In an alternate embodiment of the invention the cable spooling system is mounted on a trailer chassis for transportability. In this embodiment, the spooling system is mounted on a tiltable frame secured to the trailer chassis above the trailer axle so that when tilted the entire weight of the spooling system and reel or drum is not supported by the axle.
The system is substantially the same as described before except that the combination chain drive has been eliminated. Separate drives for the spool axle are provided to permit varying the speed of the level wind system for different cables being wound on the spool. Further, it was found more advantageous particularly in the mobile spooling system with the tiltable frame and self-mounting spool to permit easy spool removal and remounting. Thus, a direct drive is provided for the spool axle and the level wind axle. To compensate for any difference in spool rotation and the level wind system the speed of the level wind system is adjustable.
The tiltable frame has a pair of rotatable lift arms or plates having sockets or yokes for receiving the axle supporting the spool. The axle is slipped through the spool and mounted in the lift arm split bearing yoke assemblies which are secured by a latch and pins. The lift arms are then hydraulically rotated from a horizontal to a vertical position by lift cylinders lifting the spool. This is accomplished with the tilt frame in the down position so that the combination of the tilt frame and the trailer chassis act as a stationary stabilizing platform during loading and unloading of reels.
As before, the drive system is comprised of a pressure compensated pump driving hydraulic motors and hydraulic cylinders through a multi-section control valve. The only difference between this arrangement and the previous embodiment is the use of a diesel engine for the pressure compensated hydraulic pump drive instead of a electrical drive for purposes of portability. Electric power may not always be available where the system is to be used.

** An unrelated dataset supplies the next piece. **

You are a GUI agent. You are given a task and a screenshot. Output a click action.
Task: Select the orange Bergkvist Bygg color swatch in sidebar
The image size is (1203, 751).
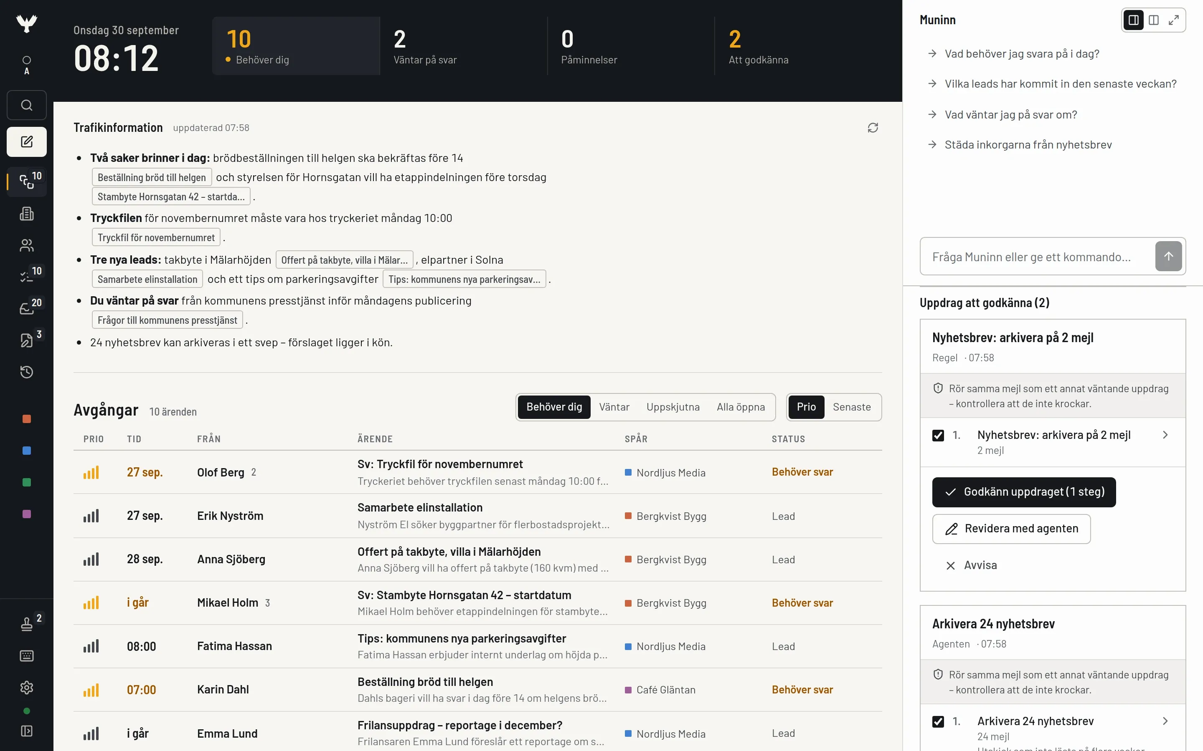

The hydraulic drive system is comprised of a diesel engine driving a pressure compensated hydraulic pump and a control valve to operate the hydraulic cylinders and hydraulic motors. Two separate hydraulic lift cylinders control rotation of the spool lift arms to load and unload a spool. A third hydraulic cylinder is connected to operate the tilt frame pivotally mounted on the trailer chassis. Other sections of the control valve independently operate hydraulic motors for directly driving the level wind system and spool axle. The hydraulic drive circuit is mounted on a platform supported on the forward end of the trailer. A control console mounted on the forward end of the trailer chassis contains the controls for operating the various valves to control the hydraulic cylinders and the hydraulic motors and a remote control to adjust the pressure compensator of the hydraulic pump.
It is one object of the present invention to provide a cable spooling system which automatically evenly winds a cable on a spool.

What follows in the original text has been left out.